Extracted data entries
++++

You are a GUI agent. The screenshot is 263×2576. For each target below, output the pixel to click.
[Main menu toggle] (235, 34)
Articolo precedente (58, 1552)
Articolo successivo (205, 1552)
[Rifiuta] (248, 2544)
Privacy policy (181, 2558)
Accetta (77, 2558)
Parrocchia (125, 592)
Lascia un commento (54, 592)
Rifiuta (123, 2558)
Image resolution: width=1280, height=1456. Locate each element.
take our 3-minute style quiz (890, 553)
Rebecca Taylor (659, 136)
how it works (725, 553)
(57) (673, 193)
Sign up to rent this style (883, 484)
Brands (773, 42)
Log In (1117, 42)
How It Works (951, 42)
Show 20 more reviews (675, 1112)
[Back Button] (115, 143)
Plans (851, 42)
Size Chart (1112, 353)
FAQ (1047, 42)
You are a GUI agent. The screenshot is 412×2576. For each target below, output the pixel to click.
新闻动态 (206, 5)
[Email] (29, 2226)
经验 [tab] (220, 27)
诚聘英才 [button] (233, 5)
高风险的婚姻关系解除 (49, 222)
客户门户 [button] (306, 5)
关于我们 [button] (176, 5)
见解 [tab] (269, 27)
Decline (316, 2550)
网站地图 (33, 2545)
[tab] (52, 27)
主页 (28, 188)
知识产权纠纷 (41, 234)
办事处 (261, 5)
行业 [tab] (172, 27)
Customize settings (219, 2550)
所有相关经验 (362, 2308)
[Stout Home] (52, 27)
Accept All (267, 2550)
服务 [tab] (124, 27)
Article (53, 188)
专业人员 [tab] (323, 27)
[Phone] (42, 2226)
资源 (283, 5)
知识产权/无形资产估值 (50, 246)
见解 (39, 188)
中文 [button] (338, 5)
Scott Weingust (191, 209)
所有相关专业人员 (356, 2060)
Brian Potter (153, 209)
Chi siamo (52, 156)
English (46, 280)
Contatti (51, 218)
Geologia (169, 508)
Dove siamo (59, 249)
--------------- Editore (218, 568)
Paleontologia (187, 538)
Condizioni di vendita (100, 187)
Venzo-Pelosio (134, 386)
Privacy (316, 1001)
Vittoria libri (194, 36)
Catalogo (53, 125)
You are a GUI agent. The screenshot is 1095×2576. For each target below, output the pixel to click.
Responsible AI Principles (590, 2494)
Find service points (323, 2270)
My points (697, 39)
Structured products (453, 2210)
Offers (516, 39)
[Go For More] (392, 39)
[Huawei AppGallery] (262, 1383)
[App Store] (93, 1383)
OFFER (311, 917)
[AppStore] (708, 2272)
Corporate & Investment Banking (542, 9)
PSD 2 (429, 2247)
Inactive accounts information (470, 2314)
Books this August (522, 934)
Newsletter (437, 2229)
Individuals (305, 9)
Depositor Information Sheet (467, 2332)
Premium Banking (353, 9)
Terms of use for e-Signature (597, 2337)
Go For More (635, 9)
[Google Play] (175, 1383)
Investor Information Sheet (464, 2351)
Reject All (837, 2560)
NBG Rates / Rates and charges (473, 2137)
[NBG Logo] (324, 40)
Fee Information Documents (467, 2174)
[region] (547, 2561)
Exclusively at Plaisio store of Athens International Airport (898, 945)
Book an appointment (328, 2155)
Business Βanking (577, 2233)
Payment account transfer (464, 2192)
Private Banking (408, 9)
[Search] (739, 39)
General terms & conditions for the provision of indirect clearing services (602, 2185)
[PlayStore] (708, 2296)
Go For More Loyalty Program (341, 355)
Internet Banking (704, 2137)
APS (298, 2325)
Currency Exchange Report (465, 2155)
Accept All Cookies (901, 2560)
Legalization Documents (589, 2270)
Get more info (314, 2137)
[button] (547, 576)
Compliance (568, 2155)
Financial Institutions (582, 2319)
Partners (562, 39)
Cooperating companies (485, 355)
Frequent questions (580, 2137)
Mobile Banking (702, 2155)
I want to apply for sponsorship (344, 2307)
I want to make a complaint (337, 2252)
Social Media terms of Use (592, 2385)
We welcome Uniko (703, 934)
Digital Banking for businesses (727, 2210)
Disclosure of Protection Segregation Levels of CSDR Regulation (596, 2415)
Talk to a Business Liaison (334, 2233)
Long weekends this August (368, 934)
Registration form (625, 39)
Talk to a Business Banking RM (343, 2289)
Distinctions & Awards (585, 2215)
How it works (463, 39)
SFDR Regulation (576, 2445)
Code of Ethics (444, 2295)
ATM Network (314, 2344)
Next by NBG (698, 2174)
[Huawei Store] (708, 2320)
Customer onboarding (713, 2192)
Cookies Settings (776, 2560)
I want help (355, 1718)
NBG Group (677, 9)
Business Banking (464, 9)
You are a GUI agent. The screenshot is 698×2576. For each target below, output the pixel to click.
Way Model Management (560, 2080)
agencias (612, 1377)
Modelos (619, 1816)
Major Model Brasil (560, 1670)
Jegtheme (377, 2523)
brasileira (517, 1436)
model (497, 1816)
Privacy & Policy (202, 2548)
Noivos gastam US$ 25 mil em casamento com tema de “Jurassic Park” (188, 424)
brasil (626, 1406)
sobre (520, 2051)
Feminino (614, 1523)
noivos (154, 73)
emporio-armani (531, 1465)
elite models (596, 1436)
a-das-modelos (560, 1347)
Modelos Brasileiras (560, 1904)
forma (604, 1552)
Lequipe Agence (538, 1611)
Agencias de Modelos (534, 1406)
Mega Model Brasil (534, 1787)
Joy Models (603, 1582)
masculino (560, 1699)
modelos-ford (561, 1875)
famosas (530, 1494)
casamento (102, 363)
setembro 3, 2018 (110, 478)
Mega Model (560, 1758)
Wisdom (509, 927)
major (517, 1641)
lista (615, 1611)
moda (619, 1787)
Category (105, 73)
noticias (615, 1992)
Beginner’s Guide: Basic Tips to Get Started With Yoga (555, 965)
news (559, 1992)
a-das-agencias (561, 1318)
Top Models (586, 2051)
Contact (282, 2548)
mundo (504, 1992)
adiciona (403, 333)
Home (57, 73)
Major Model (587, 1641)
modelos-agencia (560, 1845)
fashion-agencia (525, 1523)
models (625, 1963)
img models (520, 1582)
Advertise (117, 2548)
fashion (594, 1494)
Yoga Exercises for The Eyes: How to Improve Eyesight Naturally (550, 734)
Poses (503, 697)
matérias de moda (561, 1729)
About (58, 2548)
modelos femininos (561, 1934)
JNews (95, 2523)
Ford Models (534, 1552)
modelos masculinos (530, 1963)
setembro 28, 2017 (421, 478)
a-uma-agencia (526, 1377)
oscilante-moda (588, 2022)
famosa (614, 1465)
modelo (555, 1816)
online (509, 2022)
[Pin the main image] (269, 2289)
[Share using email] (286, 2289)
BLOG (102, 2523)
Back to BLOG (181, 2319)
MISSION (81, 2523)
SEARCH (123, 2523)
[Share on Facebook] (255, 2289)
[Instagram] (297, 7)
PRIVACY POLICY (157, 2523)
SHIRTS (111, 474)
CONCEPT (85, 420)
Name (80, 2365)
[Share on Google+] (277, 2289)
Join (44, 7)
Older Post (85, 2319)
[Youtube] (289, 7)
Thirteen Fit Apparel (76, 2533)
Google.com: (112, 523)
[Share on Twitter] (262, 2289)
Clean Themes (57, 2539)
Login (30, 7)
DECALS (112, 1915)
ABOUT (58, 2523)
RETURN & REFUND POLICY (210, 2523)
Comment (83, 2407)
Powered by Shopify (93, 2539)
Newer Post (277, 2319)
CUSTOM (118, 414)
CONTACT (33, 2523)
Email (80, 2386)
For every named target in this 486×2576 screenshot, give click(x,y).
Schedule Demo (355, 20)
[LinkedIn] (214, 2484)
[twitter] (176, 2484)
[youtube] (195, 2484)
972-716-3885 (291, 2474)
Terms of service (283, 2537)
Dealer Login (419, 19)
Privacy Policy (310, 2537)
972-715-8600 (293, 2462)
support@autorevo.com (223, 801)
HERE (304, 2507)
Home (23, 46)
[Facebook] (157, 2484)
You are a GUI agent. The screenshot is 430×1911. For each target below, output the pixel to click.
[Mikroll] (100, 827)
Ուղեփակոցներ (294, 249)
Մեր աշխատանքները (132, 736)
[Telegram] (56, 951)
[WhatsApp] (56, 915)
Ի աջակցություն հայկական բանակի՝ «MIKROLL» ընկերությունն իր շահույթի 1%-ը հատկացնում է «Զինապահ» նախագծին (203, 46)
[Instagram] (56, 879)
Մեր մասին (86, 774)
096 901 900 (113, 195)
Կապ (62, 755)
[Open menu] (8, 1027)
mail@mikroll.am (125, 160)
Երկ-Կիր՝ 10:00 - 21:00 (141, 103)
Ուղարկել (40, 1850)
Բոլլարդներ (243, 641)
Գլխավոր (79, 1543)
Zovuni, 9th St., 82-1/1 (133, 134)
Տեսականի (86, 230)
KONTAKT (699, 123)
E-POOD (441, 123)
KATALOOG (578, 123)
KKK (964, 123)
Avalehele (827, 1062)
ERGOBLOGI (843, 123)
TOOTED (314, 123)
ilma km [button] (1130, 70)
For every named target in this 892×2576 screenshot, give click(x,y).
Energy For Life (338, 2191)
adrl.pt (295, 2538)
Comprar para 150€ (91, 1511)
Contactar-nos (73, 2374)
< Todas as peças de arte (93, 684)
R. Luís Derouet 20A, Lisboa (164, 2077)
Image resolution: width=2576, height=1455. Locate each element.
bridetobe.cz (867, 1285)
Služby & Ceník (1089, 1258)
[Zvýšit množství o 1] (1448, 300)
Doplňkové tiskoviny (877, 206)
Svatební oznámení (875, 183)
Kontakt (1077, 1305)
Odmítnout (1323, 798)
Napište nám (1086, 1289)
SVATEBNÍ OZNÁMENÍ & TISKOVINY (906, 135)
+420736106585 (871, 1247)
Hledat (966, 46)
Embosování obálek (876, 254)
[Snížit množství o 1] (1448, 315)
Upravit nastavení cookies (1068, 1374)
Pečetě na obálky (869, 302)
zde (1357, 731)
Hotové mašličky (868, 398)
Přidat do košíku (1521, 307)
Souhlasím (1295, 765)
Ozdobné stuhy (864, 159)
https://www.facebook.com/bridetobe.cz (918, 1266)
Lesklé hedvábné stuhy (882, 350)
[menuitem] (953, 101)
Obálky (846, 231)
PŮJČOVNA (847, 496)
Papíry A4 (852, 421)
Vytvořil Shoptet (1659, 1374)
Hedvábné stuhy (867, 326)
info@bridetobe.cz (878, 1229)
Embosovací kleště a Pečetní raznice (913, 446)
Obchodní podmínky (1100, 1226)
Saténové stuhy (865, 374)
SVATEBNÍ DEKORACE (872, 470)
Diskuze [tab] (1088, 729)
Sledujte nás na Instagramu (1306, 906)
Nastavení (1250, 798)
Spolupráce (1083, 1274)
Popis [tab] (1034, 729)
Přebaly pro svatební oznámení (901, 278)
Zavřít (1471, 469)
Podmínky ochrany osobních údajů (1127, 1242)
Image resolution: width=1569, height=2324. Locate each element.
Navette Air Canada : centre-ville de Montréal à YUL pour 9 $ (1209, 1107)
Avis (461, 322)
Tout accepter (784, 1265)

++++

Work item
Copy every line in the entries above that has the string "named" in it.

Written solution
For every named target in this 486×2576 screenshot, give click(x,y).
For every named target in this 892×2576 screenshot, give click(x,y).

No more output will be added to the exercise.